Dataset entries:

+===+

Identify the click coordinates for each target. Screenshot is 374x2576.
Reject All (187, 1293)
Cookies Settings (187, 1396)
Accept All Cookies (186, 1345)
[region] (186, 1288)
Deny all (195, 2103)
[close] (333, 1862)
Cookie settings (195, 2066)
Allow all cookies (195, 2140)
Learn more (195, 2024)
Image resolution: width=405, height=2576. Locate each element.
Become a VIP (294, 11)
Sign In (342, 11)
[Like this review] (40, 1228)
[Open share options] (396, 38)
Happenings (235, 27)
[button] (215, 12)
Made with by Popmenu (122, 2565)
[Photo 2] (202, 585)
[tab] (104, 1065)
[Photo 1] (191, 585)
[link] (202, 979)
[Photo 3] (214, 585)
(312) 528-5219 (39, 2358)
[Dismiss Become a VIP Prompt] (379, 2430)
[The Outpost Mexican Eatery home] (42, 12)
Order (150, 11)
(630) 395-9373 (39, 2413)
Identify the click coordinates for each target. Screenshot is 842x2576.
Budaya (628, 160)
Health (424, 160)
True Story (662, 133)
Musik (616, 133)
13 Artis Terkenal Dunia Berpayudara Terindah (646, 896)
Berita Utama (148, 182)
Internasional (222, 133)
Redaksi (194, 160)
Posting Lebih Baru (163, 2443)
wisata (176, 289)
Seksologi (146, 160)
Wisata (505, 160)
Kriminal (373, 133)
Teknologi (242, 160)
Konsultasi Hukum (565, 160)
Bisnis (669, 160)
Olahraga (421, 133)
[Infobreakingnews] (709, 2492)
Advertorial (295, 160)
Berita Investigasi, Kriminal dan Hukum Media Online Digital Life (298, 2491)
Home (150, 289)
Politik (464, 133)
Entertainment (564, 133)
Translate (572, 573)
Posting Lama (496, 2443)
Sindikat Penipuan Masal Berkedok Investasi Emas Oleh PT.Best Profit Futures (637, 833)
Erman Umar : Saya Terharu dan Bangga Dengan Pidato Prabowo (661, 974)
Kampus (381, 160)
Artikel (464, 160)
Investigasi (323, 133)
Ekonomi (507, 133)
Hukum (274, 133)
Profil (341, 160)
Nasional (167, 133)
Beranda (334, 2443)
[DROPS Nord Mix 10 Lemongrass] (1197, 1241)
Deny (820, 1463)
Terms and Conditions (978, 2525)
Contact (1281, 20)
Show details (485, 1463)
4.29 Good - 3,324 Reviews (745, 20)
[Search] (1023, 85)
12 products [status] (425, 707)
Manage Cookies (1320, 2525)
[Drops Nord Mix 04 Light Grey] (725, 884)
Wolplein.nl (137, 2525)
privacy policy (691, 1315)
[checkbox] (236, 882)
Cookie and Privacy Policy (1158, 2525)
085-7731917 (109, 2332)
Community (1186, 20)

+===+

*What to work on:* Your answer should be the lines above that contain the word "coordinates", copied out.

*Exercise output:*
Identify the click coordinates for each target. Screenshot is 374x2576.
Identify the click coordinates for each target. Screenshot is 842x2576.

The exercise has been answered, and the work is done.